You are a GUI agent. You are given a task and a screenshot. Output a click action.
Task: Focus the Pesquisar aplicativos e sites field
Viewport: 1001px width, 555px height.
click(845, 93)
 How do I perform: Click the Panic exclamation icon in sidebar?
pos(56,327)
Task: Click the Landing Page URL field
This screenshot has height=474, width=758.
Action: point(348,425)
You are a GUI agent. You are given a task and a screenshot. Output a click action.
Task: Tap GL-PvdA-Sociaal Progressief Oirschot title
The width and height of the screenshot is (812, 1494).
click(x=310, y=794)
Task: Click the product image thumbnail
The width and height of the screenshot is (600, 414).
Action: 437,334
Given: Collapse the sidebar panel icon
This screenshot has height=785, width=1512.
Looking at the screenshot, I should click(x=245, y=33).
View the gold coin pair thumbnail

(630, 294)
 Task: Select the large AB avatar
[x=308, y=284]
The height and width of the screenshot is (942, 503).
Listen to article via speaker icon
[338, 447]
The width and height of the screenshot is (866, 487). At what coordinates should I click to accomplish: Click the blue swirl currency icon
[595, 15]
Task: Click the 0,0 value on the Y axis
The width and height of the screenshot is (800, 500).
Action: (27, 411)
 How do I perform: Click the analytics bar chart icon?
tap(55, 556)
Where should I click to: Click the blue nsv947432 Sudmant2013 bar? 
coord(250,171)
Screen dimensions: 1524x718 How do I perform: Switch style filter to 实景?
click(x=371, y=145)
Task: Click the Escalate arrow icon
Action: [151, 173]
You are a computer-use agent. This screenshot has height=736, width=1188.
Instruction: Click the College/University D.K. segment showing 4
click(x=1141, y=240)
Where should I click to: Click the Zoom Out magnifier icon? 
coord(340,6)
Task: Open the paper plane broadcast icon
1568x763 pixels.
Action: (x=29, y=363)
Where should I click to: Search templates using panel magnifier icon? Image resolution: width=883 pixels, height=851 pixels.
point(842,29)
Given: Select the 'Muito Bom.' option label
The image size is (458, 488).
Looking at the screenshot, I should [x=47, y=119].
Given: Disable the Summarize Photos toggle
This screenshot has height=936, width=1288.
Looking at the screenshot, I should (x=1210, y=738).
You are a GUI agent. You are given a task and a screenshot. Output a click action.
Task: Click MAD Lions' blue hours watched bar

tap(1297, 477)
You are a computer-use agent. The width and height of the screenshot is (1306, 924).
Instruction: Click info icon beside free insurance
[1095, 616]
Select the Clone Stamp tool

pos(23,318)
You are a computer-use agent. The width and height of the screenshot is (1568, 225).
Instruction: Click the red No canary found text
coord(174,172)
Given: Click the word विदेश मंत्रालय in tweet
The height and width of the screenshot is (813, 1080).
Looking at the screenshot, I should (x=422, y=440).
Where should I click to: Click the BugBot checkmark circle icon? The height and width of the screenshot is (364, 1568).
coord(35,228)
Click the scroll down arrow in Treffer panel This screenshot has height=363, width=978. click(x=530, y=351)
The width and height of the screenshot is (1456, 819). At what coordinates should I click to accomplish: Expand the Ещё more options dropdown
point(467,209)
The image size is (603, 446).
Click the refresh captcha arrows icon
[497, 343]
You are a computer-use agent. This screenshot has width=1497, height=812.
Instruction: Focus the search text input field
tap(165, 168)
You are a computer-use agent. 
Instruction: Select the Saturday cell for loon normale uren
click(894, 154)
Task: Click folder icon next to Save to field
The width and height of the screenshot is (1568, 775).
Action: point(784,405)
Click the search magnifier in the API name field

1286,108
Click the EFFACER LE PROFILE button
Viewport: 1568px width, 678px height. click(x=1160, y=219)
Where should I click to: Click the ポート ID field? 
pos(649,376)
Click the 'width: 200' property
■ ■ ■ ■ ■ ■ ■
TASK INSTRUCTIONS: Rewrite the material above as a numbered list, one entry per line, and leave out the blank lines.

ANSWER FOR THE TASK:
1. You are a GUI agent. You are given a task and a screenshot. Output a click action.
2. Task: Focus the Pesquisar aplicativos e sites field
3. Viewport: 1001px width, 555px height.
4. click(845, 93)
5.  How do I perform: Click the Panic exclamation icon in sidebar?
6. pos(56,327)
7. Task: Click the Landing Page URL field
8. This screenshot has height=474, width=758.
9. Action: point(348,425)
10. You are a GUI agent. You are given a task and a screenshot. Output a click action.
11. Task: Tap GL-PvdA-Sociaal Progressief Oirschot title
12. The width and height of the screenshot is (812, 1494).
13. click(x=310, y=794)
14. Task: Click the product image thumbnail
15. The width and height of the screenshot is (600, 414).
16. Action: 437,334
17. Given: Collapse the sidebar panel icon
18. This screenshot has height=785, width=1512.
19. Looking at the screenshot, I should click(x=245, y=33).
20. View the gold coin pair thumbnail
21. (630, 294)
22.  Task: Select the large AB avatar
23. [x=308, y=284]
24. The height and width of the screenshot is (942, 503).
25. Listen to article via speaker icon
26. [338, 447]
27. The width and height of the screenshot is (866, 487). At what coordinates should I click to accomplish: Click the blue swirl currency icon
28. [595, 15]
29. Task: Click the 0,0 value on the Y axis
30. The width and height of the screenshot is (800, 500).
31. Action: (27, 411)
32.  How do I perform: Click the analytics bar chart icon?
33. tap(55, 556)
34. Where should I click to: Click the blue nsv947432 Sudmant2013 bar? 
35. coord(250,171)
36. Screen dimensions: 1524x718 How do I perform: Switch style filter to 实景?
37. click(x=371, y=145)
38. Task: Click the Escalate arrow icon
39. Action: [151, 173]
40. You are a computer-use agent. This screenshot has height=736, width=1188.
41. Instruction: Click the College/University D.K. segment showing 4
42. click(x=1141, y=240)
43. Where should I click to: Click the Zoom Out magnifier icon? 
44. coord(340,6)
45. Task: Open the paper plane broadcast icon
46. 1568x763 pixels.
47. Action: (x=29, y=363)
48. Where should I click to: Search templates using panel magnifier icon? Image resolution: width=883 pixels, height=851 pixels.
49. point(842,29)
50. Given: Select the 'Muito Bom.' option label
51. The image size is (458, 488).
52. Looking at the screenshot, I should [x=47, y=119].
53. Given: Disable the Summarize Photos toggle
54. This screenshot has height=936, width=1288.
55. Looking at the screenshot, I should (x=1210, y=738).
56. You are a GUI agent. You are given a task and a screenshot. Output a click action.
57. Task: Click MAD Lions' blue hours watched bar
58. tap(1297, 477)
59. You are a computer-use agent. The width and height of the screenshot is (1306, 924).
60. Instruction: Click info icon beside free insurance
61. [1095, 616]
62. Select the Clone Stamp tool
63. pos(23,318)
64. You are a computer-use agent. The width and height of the screenshot is (1568, 225).
65. Instruction: Click the red No canary found text
66. coord(174,172)
67. Given: Click the word विदेश मंत्रालय in tweet
68. The height and width of the screenshot is (813, 1080).
69. Looking at the screenshot, I should (x=422, y=440).
70. Where should I click to: Click the BugBot checkmark circle icon? The height and width of the screenshot is (364, 1568).
71. coord(35,228)
72. Click the scroll down arrow in Treffer panel This screenshot has height=363, width=978. click(x=530, y=351)
73. The width and height of the screenshot is (1456, 819). At what coordinates should I click to accomplish: Expand the Ещё more options dropdown
74. point(467,209)
75. The image size is (603, 446).
76. Click the refresh captcha arrows icon
77. [497, 343]
78. You are a computer-use agent. This screenshot has width=1497, height=812.
79. Instruction: Focus the search text input field
80. tap(165, 168)
81. You are a computer-use agent. 
82. Instruction: Select the Saturday cell for loon normale uren
83. click(894, 154)
84. Task: Click folder icon next to Save to field
85. The width and height of the screenshot is (1568, 775).
86. Action: point(784,405)
87. Click the search magnifier in the API name field
88. 1286,108
89. Click the EFFACER LE PROFILE button
90. Viewport: 1568px width, 678px height. click(x=1160, y=219)
91. Where should I click to: Click the ポート ID field? 
92. pos(649,376)
93. Click the 'width: 200' property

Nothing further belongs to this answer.